There is also a fifth point: it won’t last. The ability to communicate, to inspire confidence, is transitory. Especially for this president. “He’ll say something that hits home,” says Stan Greenberg, “and people will say, “Yeah.’ And then they’ll think twice: wait a minute, he’s a politician’.” Worse, he’s Bill Clinton–that callow, womanizing, draft-dodging, prevaricating, tax-raising, social-engineering phony. This is a man who had a 27 percent disapproval rating on the day he was inaugurated; even if he were forced to fight another gulf war, and won spectacularly, it seems unlikely that he could ever enjoy the near unanimity of approval George Bush did for a few fleeting weeks after the war. At the same time, it seems unlikely that Clinton will ever truly be accepted as president without proving himself in a real crisis, the sort that demands split-second, life-or-death public judgments. It may not be a war. It may just be a moment of personal stress or peril, an unexpected confrontation when the world is watching–and his truest self comes clear. For Ronald Reagan, it was the assassination attempt and a line that sounded like it was borrowed from the movies: “Honey, I forgot to duck.” That was a man who mistook movies for real life–and got the rest of us to believe him.
And even if Bill Clinton passes that test, there will always be something about him–any one of his multiple thirsts and appetites, some aspect of his voracious ambitions (for himself and the country)–that will prove unsettling. The same mercuial complexity that makes him difficult to impersonate will make it difficult for him to win a consistent base of support–and in his frantic efforts to empathize with all the people all of the time, he may find that he is destined to annoy too many of them too often. “Moderates will always suspect he’s drifting to the left,” says an aide. “Liberals will always think he’s selling out.” And conservatives will always be appalled by the sheer energy, the plunging forward and rooting around in areas–health care, especially–where a more incremental approach might be prudent.

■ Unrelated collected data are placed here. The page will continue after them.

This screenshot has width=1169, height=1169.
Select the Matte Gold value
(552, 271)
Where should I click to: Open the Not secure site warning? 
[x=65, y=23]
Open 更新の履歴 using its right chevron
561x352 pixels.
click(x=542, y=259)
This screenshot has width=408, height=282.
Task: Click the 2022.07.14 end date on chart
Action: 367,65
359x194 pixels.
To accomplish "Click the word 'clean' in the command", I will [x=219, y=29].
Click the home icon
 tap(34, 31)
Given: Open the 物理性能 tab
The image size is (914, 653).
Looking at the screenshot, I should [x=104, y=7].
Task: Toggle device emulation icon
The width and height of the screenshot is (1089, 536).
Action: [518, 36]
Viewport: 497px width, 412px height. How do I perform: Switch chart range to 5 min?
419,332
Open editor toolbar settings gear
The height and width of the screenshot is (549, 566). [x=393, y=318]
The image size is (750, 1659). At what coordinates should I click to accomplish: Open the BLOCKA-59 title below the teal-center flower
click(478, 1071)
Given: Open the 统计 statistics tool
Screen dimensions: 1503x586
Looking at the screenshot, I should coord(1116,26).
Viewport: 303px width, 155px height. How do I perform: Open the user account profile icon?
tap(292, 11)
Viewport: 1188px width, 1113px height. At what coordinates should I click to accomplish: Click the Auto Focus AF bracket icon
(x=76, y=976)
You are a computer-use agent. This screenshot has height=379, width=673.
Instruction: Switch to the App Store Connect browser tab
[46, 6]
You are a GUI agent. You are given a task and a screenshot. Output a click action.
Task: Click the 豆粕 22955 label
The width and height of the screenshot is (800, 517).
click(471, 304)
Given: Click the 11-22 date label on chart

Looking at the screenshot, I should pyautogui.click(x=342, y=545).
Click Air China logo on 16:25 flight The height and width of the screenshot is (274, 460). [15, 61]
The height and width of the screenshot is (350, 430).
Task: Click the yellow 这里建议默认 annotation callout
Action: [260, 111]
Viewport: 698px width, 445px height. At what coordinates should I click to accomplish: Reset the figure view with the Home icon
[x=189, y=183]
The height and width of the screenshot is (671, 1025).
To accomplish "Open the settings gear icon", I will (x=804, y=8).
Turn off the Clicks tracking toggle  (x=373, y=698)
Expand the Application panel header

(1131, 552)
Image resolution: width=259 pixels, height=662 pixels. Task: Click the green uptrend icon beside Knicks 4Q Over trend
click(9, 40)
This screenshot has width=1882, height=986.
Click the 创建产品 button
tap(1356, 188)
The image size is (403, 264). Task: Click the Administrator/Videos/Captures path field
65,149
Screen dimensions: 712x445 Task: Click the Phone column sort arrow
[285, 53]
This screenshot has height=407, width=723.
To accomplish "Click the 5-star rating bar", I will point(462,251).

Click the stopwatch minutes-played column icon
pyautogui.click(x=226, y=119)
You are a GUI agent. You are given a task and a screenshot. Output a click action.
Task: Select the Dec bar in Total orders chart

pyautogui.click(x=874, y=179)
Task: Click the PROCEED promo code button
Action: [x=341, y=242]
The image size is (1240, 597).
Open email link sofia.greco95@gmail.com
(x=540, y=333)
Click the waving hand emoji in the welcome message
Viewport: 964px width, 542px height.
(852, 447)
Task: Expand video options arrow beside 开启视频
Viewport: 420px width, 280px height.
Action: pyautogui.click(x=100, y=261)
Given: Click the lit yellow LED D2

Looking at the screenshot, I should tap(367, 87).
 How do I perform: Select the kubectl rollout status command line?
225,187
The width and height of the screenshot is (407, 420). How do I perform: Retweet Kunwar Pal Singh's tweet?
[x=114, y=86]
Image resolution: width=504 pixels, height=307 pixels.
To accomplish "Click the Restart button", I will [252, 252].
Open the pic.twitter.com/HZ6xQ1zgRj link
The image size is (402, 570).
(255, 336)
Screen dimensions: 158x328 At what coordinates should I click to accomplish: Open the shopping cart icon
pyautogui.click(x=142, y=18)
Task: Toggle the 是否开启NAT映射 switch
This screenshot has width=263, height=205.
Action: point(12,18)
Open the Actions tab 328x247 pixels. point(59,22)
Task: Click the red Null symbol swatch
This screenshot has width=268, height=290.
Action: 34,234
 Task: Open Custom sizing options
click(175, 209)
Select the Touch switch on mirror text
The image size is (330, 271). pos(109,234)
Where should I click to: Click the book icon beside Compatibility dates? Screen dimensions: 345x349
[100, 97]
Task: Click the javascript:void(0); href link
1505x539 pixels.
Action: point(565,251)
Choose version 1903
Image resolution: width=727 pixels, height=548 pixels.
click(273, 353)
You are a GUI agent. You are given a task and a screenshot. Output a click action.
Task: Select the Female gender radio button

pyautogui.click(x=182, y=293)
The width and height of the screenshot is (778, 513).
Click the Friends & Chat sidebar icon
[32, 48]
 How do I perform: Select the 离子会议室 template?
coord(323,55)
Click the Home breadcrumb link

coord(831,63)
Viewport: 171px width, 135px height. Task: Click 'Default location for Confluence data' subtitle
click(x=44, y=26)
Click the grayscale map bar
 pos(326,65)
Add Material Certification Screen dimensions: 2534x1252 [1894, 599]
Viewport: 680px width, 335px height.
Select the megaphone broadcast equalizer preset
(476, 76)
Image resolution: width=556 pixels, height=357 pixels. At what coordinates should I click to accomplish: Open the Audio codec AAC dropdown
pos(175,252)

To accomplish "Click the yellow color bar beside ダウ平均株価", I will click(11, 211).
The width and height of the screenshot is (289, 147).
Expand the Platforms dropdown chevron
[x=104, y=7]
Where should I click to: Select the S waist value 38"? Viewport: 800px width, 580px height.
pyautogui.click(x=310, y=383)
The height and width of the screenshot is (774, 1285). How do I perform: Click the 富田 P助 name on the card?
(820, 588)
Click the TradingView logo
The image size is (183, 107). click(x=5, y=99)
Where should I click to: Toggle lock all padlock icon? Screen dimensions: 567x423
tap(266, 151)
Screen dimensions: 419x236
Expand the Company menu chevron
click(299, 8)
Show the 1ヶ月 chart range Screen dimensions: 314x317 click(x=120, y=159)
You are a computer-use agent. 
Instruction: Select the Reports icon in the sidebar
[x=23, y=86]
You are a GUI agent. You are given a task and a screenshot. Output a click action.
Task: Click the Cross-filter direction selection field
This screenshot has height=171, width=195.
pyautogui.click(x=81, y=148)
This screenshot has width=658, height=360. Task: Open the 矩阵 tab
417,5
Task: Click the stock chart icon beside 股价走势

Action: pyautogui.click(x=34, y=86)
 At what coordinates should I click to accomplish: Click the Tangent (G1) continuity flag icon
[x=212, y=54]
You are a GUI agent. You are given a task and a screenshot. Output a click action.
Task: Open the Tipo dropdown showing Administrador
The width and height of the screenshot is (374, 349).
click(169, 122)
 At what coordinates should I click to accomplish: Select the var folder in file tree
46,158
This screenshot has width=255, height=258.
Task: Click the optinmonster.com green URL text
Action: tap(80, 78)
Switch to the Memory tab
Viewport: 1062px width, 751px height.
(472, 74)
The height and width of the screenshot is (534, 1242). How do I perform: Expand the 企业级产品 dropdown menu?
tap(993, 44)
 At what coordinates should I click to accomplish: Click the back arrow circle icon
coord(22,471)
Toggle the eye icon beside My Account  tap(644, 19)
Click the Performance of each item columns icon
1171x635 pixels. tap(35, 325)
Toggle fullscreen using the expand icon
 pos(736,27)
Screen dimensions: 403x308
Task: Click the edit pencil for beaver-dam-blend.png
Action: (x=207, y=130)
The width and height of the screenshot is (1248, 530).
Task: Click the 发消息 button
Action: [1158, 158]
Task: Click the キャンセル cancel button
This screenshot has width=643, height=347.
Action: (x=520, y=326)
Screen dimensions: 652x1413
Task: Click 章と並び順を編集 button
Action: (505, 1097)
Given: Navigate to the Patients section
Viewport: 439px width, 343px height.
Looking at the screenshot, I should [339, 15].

Even for those who find the spectacle exhilarating, the constant, Clintonian churning–the razor-thin congressional margins, the gaffes and controversies and new initiatives, the whiff of scandal–can be exhausting. There was an almost audible national sigh of relief last summer when the president went on vacation (his poll numbers began to rise the moment he arrived on Martha’s Vineyard). But that churning may be the nature of creative leadership in this nervous age of wires, sensitivities and instant feedback. Bill Clinton seems a perfect creature for the moment. His restless struggle is not just our public theater for the next three to seven years, but a reflection of our deepest uncertainties-about what works, what comes next, what this is all about.